• **Data for processing**:
- Opening Delimiter -
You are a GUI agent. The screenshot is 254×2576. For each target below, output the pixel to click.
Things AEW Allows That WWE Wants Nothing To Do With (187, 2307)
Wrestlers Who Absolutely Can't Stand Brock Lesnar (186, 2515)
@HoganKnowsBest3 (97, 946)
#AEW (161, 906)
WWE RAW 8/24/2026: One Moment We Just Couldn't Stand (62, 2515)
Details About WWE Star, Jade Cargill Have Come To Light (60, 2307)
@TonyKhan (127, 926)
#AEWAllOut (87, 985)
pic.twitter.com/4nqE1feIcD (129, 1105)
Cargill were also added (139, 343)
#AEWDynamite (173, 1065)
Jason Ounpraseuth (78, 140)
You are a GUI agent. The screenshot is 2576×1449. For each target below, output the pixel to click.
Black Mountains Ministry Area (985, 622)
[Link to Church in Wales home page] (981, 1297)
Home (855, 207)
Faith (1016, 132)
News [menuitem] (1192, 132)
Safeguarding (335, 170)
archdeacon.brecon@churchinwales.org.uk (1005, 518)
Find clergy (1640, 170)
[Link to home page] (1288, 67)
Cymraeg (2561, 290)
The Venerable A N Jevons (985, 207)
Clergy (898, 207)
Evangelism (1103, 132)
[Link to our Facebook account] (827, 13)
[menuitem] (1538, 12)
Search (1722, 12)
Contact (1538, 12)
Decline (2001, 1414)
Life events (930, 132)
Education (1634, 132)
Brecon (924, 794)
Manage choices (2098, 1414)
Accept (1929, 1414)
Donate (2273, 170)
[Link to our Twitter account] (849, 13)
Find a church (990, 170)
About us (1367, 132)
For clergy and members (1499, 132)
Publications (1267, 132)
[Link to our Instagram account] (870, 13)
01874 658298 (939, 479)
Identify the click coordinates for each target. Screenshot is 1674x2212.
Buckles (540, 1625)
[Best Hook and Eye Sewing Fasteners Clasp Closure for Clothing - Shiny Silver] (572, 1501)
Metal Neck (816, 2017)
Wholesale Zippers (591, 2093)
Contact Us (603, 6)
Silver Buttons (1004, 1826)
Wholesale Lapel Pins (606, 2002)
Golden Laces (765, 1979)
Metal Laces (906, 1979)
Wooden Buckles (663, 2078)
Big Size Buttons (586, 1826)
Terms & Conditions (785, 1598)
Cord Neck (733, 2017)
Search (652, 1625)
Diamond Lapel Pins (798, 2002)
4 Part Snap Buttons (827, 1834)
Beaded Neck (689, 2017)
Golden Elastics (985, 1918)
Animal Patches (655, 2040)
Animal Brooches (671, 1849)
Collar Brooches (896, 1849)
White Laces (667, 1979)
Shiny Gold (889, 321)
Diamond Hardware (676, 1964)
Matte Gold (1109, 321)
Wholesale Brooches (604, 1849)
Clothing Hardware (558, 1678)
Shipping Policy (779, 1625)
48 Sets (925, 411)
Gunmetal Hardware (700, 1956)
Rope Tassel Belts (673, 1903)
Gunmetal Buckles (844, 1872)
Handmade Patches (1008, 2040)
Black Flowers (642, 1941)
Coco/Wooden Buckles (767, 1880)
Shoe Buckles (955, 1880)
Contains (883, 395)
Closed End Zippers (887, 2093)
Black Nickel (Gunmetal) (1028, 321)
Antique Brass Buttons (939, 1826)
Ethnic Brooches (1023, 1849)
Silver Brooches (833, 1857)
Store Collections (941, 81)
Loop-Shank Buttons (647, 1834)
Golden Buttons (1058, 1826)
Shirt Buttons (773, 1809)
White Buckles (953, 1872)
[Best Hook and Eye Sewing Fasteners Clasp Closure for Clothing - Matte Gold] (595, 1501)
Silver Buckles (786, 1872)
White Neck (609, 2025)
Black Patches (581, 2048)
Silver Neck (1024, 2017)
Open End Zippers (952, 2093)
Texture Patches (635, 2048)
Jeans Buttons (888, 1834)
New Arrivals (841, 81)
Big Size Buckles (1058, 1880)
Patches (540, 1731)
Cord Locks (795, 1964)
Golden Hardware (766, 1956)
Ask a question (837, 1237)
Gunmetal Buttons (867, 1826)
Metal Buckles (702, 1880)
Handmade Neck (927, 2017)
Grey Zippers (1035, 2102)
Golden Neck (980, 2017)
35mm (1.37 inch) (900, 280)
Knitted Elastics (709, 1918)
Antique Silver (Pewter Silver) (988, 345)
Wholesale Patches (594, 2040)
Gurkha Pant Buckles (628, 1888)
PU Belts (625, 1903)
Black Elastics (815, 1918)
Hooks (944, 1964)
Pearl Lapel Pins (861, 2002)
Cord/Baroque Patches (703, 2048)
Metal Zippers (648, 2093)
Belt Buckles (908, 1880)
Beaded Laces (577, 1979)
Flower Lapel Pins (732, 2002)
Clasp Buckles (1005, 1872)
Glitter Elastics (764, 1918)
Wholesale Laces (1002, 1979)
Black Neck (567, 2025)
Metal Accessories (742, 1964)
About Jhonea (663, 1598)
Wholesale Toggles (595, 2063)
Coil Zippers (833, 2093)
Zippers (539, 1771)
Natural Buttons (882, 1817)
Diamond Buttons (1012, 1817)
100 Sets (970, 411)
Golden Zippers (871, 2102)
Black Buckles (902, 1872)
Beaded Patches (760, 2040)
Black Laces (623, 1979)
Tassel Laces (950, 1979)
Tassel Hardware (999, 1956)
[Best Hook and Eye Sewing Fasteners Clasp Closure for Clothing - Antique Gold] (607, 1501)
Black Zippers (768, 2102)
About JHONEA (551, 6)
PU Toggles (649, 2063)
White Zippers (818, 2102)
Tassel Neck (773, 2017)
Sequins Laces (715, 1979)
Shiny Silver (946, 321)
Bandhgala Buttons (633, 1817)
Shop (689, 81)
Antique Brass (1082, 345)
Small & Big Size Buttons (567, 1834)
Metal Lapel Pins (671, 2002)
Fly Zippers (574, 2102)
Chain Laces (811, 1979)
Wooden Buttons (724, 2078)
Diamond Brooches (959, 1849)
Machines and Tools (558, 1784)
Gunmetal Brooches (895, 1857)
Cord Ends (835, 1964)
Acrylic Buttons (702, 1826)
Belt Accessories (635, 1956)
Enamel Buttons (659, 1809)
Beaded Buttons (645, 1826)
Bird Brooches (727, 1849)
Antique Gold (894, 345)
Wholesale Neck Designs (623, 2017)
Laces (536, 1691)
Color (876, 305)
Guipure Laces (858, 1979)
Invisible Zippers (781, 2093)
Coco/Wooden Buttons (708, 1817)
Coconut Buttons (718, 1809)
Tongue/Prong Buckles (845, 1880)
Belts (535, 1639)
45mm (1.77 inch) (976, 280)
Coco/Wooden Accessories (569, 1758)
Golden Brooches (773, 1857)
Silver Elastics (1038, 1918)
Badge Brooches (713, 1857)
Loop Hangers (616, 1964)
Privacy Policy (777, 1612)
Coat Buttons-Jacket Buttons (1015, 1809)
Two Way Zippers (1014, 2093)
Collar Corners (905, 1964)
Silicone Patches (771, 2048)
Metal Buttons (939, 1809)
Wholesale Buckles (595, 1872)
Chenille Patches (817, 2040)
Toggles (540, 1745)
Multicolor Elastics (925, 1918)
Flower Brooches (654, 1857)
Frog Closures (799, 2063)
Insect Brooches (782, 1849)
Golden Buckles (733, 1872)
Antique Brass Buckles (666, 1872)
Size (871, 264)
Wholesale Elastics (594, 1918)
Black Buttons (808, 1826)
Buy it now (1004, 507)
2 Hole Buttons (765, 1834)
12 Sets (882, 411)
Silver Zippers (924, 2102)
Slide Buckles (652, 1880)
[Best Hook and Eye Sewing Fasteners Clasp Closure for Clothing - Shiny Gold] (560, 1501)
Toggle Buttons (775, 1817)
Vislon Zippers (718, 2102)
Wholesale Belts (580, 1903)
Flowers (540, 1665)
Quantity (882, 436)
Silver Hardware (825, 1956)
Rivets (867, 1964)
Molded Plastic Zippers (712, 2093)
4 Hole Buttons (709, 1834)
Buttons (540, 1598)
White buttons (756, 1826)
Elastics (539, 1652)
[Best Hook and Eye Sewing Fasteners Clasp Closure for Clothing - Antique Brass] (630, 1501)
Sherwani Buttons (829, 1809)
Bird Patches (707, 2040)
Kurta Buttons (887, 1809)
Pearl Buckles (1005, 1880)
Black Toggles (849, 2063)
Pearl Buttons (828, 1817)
- Closing Delimiter -
• **Aim of the exercise**:
Everything in the material above from the line that has "For clergy and members (1499, 132)" through the line that has "Golden Elastics (985, 1918)" must be duplicated exactly, with no other lines given.

• **Solution to the exercise**:
For clergy and members (1499, 132)
Publications (1267, 132)
[Link to our Instagram account] (870, 13)
01874 658298 (939, 479)
Identify the click coordinates for each target. Screenshot is 1674x2212.
Buckles (540, 1625)
[Best Hook and Eye Sewing Fasteners Clasp Closure for Clothing - Shiny Silver] (572, 1501)
Metal Neck (816, 2017)
Wholesale Zippers (591, 2093)
Contact Us (603, 6)
Silver Buttons (1004, 1826)
Wholesale Lapel Pins (606, 2002)
Golden Laces (765, 1979)
Metal Laces (906, 1979)
Wooden Buckles (663, 2078)
Big Size Buttons (586, 1826)
Terms & Conditions (785, 1598)
Cord Neck (733, 2017)
Search (652, 1625)
Diamond Lapel Pins (798, 2002)
4 Part Snap Buttons (827, 1834)
Beaded Neck (689, 2017)
Golden Elastics (985, 1918)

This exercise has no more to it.